The study assessed the isoprenoid pathway, digoxin synthesis, and neurotransmitter patterns in individuals of differing hemispheric dominance, neurogenetic disorders, and neoplasms. The HMG CoA reductase activity, serum digoxin, magnesium, tryptophan catabolites, tyrosine catabolites, and RBC membrane Na+-K+ ATPase activity were measured in individuals of differing hemispheric dominance. The digoxin status, membrane Na+-K+ ATPase activity, and serum magnesium were assessed in Huntington's disease, trisomy 21, glioblastoma multiforme, and non-Hodgkin's lymphoma (high grade lymphoma). The results showed that right hemispheric, chemically dominant individuals had elevated digoxin synthesis, increased tryptophan catabolites, and reduced tyrosine catabolites, and membrane Na+-K+ ATPase with hypomagnesemia. Left hemispheric, chemically dominant individuals had the opposite patterns. In neurogenetic disorders and neo plasms also hyperdigoxinemia induced membrane Na+-K+ ATPase inhibition, and hypomagnesemia similar to right hemispheric chemical dominance could be demonstrated. The role of hemispheric chemical dominance and hypothalamic digoxin secretion play a key role in the regulation of cell differentiation/proliferation and genomic function. Ninety-five percent of the patients with neurogenetic disorders and neoplasms were right-handed/left hemispheric dominant by dichotic listening test. However, all of them had biochemical patterns similar to right hemispheric chemical dominance. Hemispheric chemical dominance has no correlation to cerebral dominance detected by handness/dichotic listening test.

__What this task involves__: Translate this sentence from the study summary into Spanish: "The digoxin status, membrane Na+-K+ ATPase activity, and serum magnesium were assessed in Huntington's disease, trisomy 21, glioblastoma multiforme, and non-Hodgkin's lymphoma (high grade lymphoma)."

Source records
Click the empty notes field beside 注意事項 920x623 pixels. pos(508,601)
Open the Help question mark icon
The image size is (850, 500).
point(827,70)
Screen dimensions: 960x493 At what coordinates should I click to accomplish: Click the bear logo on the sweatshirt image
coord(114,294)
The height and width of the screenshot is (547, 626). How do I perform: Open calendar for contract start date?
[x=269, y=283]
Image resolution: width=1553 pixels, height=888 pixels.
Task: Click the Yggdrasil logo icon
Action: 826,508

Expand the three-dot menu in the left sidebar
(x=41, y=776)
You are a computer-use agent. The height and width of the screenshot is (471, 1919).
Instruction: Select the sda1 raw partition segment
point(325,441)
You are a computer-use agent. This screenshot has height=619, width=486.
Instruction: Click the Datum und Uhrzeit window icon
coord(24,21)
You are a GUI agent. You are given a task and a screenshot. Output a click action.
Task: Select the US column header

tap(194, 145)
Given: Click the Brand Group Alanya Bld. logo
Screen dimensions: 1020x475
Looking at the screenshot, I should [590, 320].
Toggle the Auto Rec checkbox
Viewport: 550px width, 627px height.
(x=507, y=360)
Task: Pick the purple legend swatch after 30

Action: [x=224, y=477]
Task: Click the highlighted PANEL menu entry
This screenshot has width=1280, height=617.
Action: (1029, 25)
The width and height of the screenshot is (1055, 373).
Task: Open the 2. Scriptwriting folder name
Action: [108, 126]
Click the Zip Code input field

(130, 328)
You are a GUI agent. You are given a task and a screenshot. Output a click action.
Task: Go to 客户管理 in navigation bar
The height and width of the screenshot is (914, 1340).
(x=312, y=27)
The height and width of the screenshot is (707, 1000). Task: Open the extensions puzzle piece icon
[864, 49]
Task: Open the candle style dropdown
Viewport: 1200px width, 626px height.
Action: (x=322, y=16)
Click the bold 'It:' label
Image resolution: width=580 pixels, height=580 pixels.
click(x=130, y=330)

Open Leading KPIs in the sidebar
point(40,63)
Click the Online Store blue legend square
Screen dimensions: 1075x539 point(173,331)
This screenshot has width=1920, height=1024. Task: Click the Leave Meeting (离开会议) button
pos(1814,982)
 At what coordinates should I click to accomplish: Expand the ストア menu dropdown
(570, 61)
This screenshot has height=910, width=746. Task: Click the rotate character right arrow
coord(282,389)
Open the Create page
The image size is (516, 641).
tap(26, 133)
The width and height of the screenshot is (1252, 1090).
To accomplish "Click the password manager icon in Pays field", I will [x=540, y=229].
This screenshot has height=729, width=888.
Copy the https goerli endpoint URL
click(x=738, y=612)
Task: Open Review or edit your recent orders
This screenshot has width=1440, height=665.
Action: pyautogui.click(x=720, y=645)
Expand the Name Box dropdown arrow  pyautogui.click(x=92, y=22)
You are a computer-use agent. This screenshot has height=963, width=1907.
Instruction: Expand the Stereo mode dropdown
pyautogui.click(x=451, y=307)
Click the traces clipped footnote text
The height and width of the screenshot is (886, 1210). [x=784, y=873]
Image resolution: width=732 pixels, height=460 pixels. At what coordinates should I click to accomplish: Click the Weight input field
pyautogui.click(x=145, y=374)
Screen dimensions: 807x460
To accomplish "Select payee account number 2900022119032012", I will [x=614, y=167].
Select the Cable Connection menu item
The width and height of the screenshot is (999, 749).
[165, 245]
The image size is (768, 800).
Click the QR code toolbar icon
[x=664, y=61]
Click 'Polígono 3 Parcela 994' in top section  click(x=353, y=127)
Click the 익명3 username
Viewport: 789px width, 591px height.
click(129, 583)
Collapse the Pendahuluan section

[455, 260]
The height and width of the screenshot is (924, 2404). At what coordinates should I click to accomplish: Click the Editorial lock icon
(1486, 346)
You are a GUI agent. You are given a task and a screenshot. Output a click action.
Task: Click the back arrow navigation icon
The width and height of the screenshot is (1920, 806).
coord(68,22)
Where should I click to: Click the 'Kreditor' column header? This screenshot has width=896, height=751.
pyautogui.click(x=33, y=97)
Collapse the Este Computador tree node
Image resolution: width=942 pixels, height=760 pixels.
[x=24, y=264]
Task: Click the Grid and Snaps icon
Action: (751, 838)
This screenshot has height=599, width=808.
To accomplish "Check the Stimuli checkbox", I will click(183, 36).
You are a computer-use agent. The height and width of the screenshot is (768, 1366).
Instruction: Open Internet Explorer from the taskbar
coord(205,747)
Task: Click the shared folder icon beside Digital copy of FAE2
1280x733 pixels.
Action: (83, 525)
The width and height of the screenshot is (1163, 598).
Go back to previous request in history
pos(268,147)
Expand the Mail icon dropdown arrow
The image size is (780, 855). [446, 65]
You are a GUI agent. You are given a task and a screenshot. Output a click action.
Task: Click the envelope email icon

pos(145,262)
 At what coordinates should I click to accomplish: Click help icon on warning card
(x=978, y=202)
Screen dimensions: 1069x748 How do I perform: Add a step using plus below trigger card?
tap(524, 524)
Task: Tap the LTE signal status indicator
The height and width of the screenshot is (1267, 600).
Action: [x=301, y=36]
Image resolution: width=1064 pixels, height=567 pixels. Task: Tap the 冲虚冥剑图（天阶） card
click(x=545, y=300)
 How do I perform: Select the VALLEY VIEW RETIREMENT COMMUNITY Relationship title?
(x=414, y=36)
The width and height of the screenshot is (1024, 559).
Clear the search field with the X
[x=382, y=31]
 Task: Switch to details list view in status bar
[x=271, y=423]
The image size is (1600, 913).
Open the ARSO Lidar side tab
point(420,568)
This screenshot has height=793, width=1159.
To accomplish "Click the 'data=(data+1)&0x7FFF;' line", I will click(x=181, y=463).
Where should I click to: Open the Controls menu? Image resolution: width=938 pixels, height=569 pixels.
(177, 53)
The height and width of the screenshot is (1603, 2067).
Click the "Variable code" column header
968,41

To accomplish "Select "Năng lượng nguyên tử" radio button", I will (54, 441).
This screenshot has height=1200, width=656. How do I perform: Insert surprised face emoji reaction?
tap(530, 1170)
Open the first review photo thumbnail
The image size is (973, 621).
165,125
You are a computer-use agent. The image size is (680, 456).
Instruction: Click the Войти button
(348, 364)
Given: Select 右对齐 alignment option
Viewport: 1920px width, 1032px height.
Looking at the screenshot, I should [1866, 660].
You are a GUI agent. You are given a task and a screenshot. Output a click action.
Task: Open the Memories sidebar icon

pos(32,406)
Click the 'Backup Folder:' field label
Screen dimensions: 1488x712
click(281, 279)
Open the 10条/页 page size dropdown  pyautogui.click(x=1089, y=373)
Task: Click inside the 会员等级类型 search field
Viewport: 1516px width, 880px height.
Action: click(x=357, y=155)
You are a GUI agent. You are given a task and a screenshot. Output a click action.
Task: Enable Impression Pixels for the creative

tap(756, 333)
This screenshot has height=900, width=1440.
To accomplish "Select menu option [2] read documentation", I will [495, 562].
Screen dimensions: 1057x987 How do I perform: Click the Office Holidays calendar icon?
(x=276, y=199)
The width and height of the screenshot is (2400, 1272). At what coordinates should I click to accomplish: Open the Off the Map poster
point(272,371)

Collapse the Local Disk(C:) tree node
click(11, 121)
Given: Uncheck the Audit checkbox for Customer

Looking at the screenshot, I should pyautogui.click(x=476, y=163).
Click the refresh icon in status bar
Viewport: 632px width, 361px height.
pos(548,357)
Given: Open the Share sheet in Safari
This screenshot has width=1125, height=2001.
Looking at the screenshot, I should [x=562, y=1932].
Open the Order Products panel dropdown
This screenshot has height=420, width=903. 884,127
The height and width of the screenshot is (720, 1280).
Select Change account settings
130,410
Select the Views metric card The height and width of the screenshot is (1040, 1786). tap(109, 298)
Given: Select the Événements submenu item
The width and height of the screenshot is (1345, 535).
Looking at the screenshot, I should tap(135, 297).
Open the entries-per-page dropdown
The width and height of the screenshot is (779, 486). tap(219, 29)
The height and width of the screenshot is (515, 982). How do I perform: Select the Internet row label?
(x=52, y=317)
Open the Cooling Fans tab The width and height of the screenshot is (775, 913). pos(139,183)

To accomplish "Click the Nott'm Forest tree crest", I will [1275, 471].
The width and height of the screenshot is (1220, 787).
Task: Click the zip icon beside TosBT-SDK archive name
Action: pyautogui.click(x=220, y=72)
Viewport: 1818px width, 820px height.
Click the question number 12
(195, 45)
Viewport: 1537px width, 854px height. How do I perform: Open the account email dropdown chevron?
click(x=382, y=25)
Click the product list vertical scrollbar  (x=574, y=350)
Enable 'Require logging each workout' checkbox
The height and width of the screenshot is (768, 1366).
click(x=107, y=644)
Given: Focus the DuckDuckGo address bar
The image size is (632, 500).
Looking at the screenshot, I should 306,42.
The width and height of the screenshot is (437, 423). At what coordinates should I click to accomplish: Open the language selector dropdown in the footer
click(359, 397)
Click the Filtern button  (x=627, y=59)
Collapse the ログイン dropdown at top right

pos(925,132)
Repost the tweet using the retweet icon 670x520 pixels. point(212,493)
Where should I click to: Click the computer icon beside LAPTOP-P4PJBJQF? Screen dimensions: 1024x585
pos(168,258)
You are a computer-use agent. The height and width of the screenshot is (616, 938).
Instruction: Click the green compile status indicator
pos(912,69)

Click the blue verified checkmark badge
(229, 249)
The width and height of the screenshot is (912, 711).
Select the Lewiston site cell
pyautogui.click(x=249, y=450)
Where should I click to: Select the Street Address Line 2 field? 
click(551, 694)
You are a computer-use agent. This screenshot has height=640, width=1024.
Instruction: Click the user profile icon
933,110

__Output for this exercise__: El estado de la digoxina, la actividad de la ATPasa Na+-K+ de membrana y el magnesio sérico se evaluaron en la enfermedad de Huntington, la trisomía 21, el glioblastoma multiforme y el linfoma no Hodgkin (linfoma de alto grado).